In the scheme of Tu et al. [3], if an adversary accidentally get the session ephemeral information $b$. The adversary is able to get the secret information $h\left(username\right|\left|s\right)·P$ in the following manner:

$$h\left(username\right|\left|s\right)·P=b^{-1}·V^{\prime }$$

With this secret information, the adversary can impersonate a legitimate client. However, in the proposed scheme, even the session ephemeral information is leaked, the adversary is unable to get the client’s secret information.

Finally, we get

Table 10. Security features comparison.

Security Feature	Tu et al. [3]	Chaudhry et al. [6]	Wu et al. [19]	Our Scheme
Client anonymity	×	√	√	√
Client being tracked	×	√	√	√
Reply attack	×	×	×	√
Impersonation attack	×	√	√	√
Offline dictionary attack	√	×	√	√
Smart card lost attack	√	×	√	√
Changing password	√	×	√	√
Secret information leakage problem	×	√	√	√
Perfect forward privacy	√	×	√	√

, we find that the proposed scheme has more security features than the schemes in the related works.

9. Conclusions

In this study, an authentication and key establishment scheme between remote clients and a server is proposed. The proposed scheme has been verified by AVISPA and BAN Logic, the verification results show that the proposed scheme can withstand various attacks.

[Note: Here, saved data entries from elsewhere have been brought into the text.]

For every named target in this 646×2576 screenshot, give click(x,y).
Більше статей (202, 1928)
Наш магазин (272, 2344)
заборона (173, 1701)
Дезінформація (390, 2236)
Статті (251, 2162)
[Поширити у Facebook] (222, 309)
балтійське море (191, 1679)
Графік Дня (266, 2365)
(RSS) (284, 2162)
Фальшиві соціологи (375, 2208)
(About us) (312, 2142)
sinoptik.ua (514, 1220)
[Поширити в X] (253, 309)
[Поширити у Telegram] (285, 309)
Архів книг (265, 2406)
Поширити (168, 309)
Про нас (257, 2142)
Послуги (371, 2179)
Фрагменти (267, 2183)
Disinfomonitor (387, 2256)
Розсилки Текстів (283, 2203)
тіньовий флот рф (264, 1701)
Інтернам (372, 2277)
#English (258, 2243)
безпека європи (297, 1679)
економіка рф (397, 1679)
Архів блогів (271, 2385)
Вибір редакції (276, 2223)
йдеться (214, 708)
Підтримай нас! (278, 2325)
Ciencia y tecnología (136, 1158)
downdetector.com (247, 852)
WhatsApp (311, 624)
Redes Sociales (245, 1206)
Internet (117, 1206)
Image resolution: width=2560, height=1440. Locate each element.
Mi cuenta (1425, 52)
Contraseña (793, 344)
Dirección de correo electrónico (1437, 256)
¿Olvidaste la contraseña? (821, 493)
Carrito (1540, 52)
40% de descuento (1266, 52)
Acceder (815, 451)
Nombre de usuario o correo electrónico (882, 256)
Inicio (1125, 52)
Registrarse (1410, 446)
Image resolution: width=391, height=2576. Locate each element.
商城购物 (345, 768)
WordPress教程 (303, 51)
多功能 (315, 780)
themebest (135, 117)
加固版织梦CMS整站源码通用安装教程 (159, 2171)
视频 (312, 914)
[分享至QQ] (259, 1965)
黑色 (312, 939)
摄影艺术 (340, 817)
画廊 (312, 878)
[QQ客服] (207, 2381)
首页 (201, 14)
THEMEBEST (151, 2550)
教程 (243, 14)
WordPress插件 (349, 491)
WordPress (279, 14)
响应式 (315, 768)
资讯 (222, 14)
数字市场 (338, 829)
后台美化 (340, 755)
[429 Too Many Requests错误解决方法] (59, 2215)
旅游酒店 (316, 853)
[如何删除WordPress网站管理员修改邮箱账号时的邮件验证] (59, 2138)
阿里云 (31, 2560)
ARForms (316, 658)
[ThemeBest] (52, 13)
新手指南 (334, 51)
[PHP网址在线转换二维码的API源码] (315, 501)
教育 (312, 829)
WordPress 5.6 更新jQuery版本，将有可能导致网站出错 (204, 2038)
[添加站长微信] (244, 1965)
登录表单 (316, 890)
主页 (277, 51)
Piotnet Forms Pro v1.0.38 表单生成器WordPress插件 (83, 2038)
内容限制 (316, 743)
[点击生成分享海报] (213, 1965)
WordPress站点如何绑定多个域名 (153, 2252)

The proposed scheme has been simulated in C++, by comparison, it shows clearly that the proposed scheme is more efficient compared to the related works regarding the computation cost and the communication cost. Besides, the proposed has more security features compared to the related works. Our work is part of the LifeWear project, in which we focus on the safety of data transmission and identity privacy problem.